Ich wurde gerade von der Zeitarbeitsfirma angerufen. Ich sollte mich schon am Telefon entscheiden, ob ich mit oder ohne Provision arbeiten möchte. Denn danach wird der Arbeitsvertrag, den ich am Monat unterschreiben soll, aufgesetzt.

Klingt für mich ganz komisch, dass ich ohne die Details bzgl. Provision gelesen zu haben, eine Entscheidung treffen muss.
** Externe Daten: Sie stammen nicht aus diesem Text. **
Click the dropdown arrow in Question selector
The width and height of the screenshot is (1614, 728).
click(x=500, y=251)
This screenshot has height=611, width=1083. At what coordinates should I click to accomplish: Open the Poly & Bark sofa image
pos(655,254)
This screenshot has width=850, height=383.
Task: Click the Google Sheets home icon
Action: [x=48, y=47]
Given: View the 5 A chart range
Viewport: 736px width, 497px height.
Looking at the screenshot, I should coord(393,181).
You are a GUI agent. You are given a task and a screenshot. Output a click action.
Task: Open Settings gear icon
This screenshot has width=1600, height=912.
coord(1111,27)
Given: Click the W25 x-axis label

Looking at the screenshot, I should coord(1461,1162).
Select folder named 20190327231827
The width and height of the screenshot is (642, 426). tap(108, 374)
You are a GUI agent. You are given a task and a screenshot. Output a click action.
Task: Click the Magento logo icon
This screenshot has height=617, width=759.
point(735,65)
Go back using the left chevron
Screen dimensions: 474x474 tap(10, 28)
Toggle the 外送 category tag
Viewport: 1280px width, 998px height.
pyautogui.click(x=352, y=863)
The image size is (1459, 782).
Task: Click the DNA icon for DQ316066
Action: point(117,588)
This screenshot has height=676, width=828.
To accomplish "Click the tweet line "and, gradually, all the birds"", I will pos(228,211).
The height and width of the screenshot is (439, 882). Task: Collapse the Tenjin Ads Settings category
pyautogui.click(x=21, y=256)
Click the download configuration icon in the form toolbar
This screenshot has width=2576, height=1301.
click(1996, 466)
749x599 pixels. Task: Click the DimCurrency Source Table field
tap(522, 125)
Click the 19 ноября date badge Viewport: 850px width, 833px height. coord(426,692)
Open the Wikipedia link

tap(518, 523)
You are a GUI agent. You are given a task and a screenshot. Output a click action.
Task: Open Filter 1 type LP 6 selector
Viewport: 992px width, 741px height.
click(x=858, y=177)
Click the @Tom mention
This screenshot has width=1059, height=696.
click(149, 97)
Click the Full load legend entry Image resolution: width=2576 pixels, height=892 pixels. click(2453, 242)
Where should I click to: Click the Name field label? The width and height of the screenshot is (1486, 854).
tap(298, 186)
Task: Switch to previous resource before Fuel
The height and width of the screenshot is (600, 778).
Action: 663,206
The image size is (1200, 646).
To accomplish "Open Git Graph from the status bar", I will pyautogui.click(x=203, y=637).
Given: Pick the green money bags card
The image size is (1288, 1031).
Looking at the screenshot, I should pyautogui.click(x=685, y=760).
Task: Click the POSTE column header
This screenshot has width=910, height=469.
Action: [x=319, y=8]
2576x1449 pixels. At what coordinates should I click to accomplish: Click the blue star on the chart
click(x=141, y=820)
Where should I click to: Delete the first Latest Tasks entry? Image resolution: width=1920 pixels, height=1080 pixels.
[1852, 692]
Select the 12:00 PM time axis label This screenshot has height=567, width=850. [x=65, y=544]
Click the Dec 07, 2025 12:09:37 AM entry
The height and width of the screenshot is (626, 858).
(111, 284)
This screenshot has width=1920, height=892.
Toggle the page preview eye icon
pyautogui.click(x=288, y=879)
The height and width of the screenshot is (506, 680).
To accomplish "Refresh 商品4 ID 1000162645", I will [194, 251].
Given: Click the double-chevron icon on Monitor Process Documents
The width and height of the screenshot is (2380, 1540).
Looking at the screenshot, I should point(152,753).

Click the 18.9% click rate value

Das Ergebnis basiert auf 4 Abstimmungen

ohne Provision 100%
mit Provision 0%

3 Antworten

ohne Provision

Ich bin kein Fan mehr von Provisionen:

Es ist nur teilweise abhängig von deiner Überzeugungskraft, letztendlich hast du keinen Einfluss auf die Entscheidung des Käufers zumal es derzeit extrem schwierig ist, etwas zu verkaufen und; bei Urlaub und Krankheit fällst du auf dein Fixum zurück, kannst also locker mal mit zwei Monaten ohne Provision rechnen. Ergo musst du in 10 Monaten so viel Umsatz machen, wie du es eigentlich in 12 machen würdest.

ohne Provision

Viele Menschen in Deutschland arbeiten für einen Mindestlohn von derzeit 9.50 €, daher sehe ich die Chance 12.00 € pro Stunde zu verdienen für einen jungen Menschen wie dich ohne Berufserfahrung als sehr gut. bei dem Stundenlohn weißt du was du am Ende des Monats in der Tasche hast, bei der Provision kann es mehr oder weniger sein, und nicht jeder Monat ist gleich, wie heißt es so schön:
Lieber den Spatz in der Hand als.....

ohne Provision
Ich habe Schulden und braucht jeden Job, bei dem ich mehr Geld als beim Jobcenter bekomme. Möchte auch allgemein nicht vom Jobcenter abhängig sein.

Gerade dann macht ein regelmäßiges, festes Gehalt doch viel mehr Sinn als ein schwankendes Gehalt, das von Provisionen abhängt.

Du müsstest mindestens 344 € an Provision monatlich hinzuverdienen um die Differenz zwischen den 10 € und 12 € pro Stunde auszugleichen. Je nach Branche und Staffelung der Provision kann das mehr oder minder schwierig sein.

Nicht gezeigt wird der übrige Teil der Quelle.